The robot body is equipped with four drive motors, which serve as the driving mechanism for the mobile robot. Each drive motor has an optoelectronic encoder, which provides orthogonal encoded pulse signals, which can be used for closed-loop speed control of the drive motor and robot positioning pulses. The onboard processor is mainly responsible for the control and management of the ultrasonic ranging module, robot positioning, and communication with the host computer. It can be a general-purpose computer, a high-capacity microcontroller, DSP, ARM, or other embedded controllers.
The mobile robot's input information includes visual input and distance detection. Visual information includes panoramic vision and binocular vision cameras. Distance information includes laser ranging and ultrasonic ranging modules. Based on a pre-built environment map created by the developers, the mobile robot reads environmental information during movement, performs calculations according to control rules within the processor, and outputs control information to the drive motors to control the robot's movement.
The mobile robot's onboard processor and host computer serve as the central processing unit, receiving obstacle distance information from ranging modules such as laser and ultrasonic sensors, as well as visual information from panoramic and binocular vision systems. Combined with preset functions in the host computer, the robot is controlled to perform corresponding actions by controlling the drive motors.
2. Control System Hardware Design
The control system hardware mainly includes a main control board unit, a motor drive, and an ultrasonic ranging module unit.
2.1 Main Control Board Unit
The main control board primarily manages module interfaces, transmits data, and controls the ultrasonic ranging module. The interfaces of various sensor modules on the mobile robot are not entirely the same; for example, panoramic vision camera modules typically use USB interfaces, while binocular vision cameras generally use RS232 interfaces. The main control board is mainly responsible for communication with the host computer; motor drive control information can be transmitted from the host computer to the motor drive controller via the main control board.
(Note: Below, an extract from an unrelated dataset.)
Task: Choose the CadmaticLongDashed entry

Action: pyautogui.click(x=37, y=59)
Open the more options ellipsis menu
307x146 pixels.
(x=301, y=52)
Simultaneously, the main control board detects the orthogonal encoded pulse signals provided by the motor encoder disk for robot positioning. The distance detection module interface is primarily handled by the main control board. The ultrasonic ranging module is managed by the main control board; the generation of transmitted signals, the detection and processing of received signals, and the reading of ultrasonic ranging time are all controlled by the main control board.
2.2 Motor Drive Unit
The mobile robot has four directional wheels, each driven by a unique drive motor. To ensure real-time, accurate, stable, and independent operation of the closed-loop speed control of the drive motors, each drive motor is driven independently by its own motor drive controller. Each motor drive module consists of a controller with a communication interface and a motor drive unit. The motor drive module control chip receives control commands, calculates the motor's speed and direction, and outputs the control voltage. Simultaneously, it detects the motor's speed via a coaxial photoelectric encoder, performs calculations on the difference between the target speed and the actual speed, and outputs the control voltage value to complete the closed-loop speed control of the drive motor.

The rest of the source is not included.